Em entrevista, Vitti avalia cenário político para eleições e analisa projetos de Leis em tramitação no Legislativo

Presidente da Assembleia Legislativa, o deputado estadual José Vitti (PSDB) avaliou o cenário eleitoral para o pleito de outubro e falou sobre projetos de Lei como o corte de ponto dos deputados faltosos e a proposta que prevê a reformulação dos serviços extrajudiciais no Estado, durante entrevista na manhã desta terça-feira, 6, à Rádio Sagres 730.

Com a aproximação do pleito eleitoral uma das maiores preocupações expostas por Vitti é quanto ao funcionamento das sessões legislativas. “Acredito que podemos criar sessões flexíveis. Na Legislatura passada fui um dos que propus dois dias de sessões, mas que fossem dois dias bem feitos. Isso vai depender do entendimento da Casa”, afirmou.

Segundo o presidente, por ser um ano eleitoral haverá uma dificuldade maior em manter o quórum. “Entendemos a justificativa de que as atividades parlamentares não são realizadas apenas em plenário, mas o plenário é a atividade mais importante. Acredito que faltas médicas e representações oficiais são as justificas que devem ser aceitas”, explicou.

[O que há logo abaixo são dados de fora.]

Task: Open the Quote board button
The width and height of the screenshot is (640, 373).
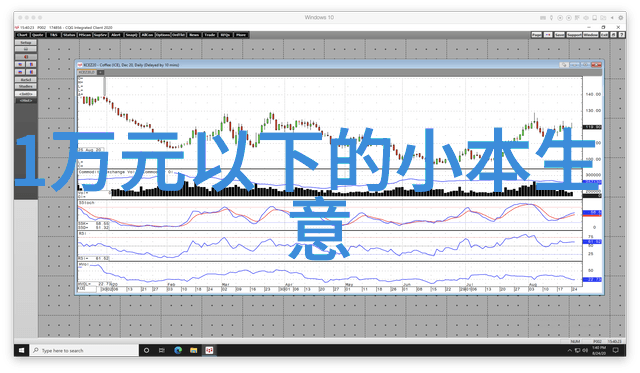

Sobre sua relação com o vice-governador José Eliton, Vitti descartou qualquer problema e voltou a reafirmá-lo como pré-candidato consolidado ao Governo. “Temos divergências de pensamentos, o que é normal. Nesse caso ou ele é convencido ou eu sou. São divergências pontuais no meu entendimento”, ressaltou.

Vitti também foi questionado sobre uma possível disputa à prefeitura de Goiânia em 2020. “Candidatura não se promete e não se impõe. Ela surge. Essa decisão vai passar pela minha votação na Capital no pleito desse ano”. Para o presidente, é necessário que os partidos preparem nomes com maior aceitação da sociedade. “Temos que avaliar a relação da sociedade e aquilo que ela está pedindo”, disse.

Projetos em tramitação

Entre os assuntos abordados na entrevista estava o projeto de lei que trata da reestruturação dos serviços extrajudiciais no Estado de Goiás – e que resultará na criação de 86 novos cartórios. “Eu acho que os cartórios são mecanismos burocráticos e que penalizam muito o cidadão. Acho que essa é uma matéria técnica do Judiciário e que deveríamos criar mecanismos automáticos para que essa questão não precise ser avaliada novamente a cada 10 ou 20 anos pelo Legislativo.”

Por fim, ele foi questionando também sobre a venda da Celg e defendeu a iniciativa do Governo de privatizar a estatal. “Eu como representante do setor produtivo sempre defendi a venda e não me arrendo de apoiar a decisão. Tudo que vai para a iniciativa privada melhora muito. Temos que dar tempo para o empresário entender o mecanismo e fazer o investimento”.